17. Concentration of business R&D: top 50 and top 100 performers, 2014
As a percentage of domestic business R&D expenditure and of total count of performers
picture

Source: OECD, based on preliminary results from the OECD microBeRD project, http://oe.cd/microberd, July 2017. See chapter notes.

 https://doi.org/10.1787/888933617168

microBeRD: the OECD microdata project on impact and incidence of public support for business R&D

The OECD has launched the microBeRD project to analyse the extent and impact of public support for business R&D at the micro level. microBeRD seeks to facilitate policy learning by exploring the wide heterogeneity in companies’ eligibility and use of government support – both within and across countries. The project adopts a coordinated, distributed approach to the analysis of microdata across different jurisdictions, undertaken in collaboration with national experts with access to R&D and public support microdata. The majority of these experts already collaborate with the OECD on longstanding activities to set measurement standards for R&D and develop internationally comparable aggregate R&D indicators.

The use of a common, adaptable code facilitates consistent, multi-country analysis of heterogeneity in the uptake and impact of public support for business R&D across firms. This approach also preserves data confidentiality (only aggregated, non-disclosive data are shared with OECD), while addressing questions that cannot be explored through analysis within a single country or with publicly available data sources alone.

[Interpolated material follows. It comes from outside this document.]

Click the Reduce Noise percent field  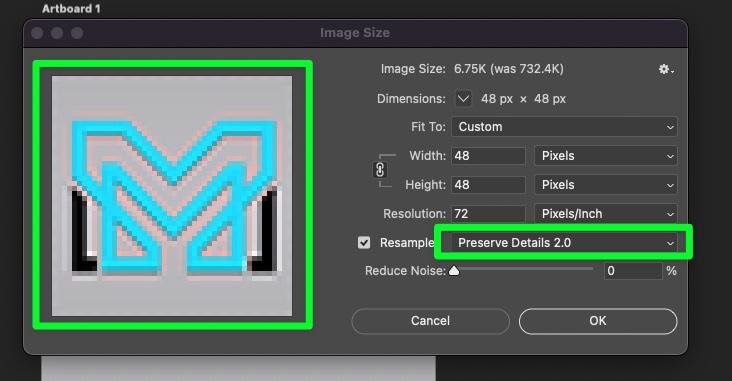point(633,271)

A series of indicators derived from R&D microdata can inform the policy analysis of markets and policy drivers of R&D performance and their impacts. Indicators on the concentration of R&D performance within OECD countries can help understand the role of competition, for example, through comparison with other measures of economic concentration at industry or country level. Furthermore, a comparison of the actual concentration of R&D performance with microdata-based measures of the concentration of public support for R&D can help identify the existence of potential biases and consistency with the stated rationales for allocating support. While it is broadly acknowledged that R&D is a highly concentrated activity, there is only limited internationally comparable evidence available on the degree of R&D concentration within OECD countries. microBeRD seeks to help close this evidence gap.

For more information on the microBeRD project, see http://oe.cd/microberd.

While large firms account for the bulk of business R&D in most of the countries considered, small and medium-sized firms still account for a significant share of BERD, ranging from 21% in Belgium to 56% in Norway. Within each size category, most R&D is performed by firms established five or more years ago. With the exception of the Czech Republic and Italy, most of the R&D performed by younger firms (established less than five years ago) is attributable to small companies with 10-49 employees, vis-à-vis medium-sized (50-249 employees) and large (250 and more employees) enterprises. The countries with the largest share of R&D performed by younger firms are Israel (9.3%), Norway (8.6%) and the Czech Republic (7.6%).

Across countries, there are significant differences in the extent to which firms of different size and age rely on external sources of R&D funding. In Belgium and Norway, external sources of funding account on average for at least 15% of R&D expenditure in every size and age category, while in the Czech Republic and Israel, external sources make up less than 7%. Overall, small R&D performers tend to rely more heavily on external R&D funding. Government funding is particularly important for small R&D performers, while its relative importance for young versus old small companies varies across countries. Funds from abroad play a more important role for medium-sized and large R&D performers.

18. Business R&D performance by size and age, 2014
As a percentage of domestic business R&D expenditure
picture

Source: OECD, based on preliminary results from the OECD microBeRD project, http://oe.cd/microberd, July 2017. See chapter notes.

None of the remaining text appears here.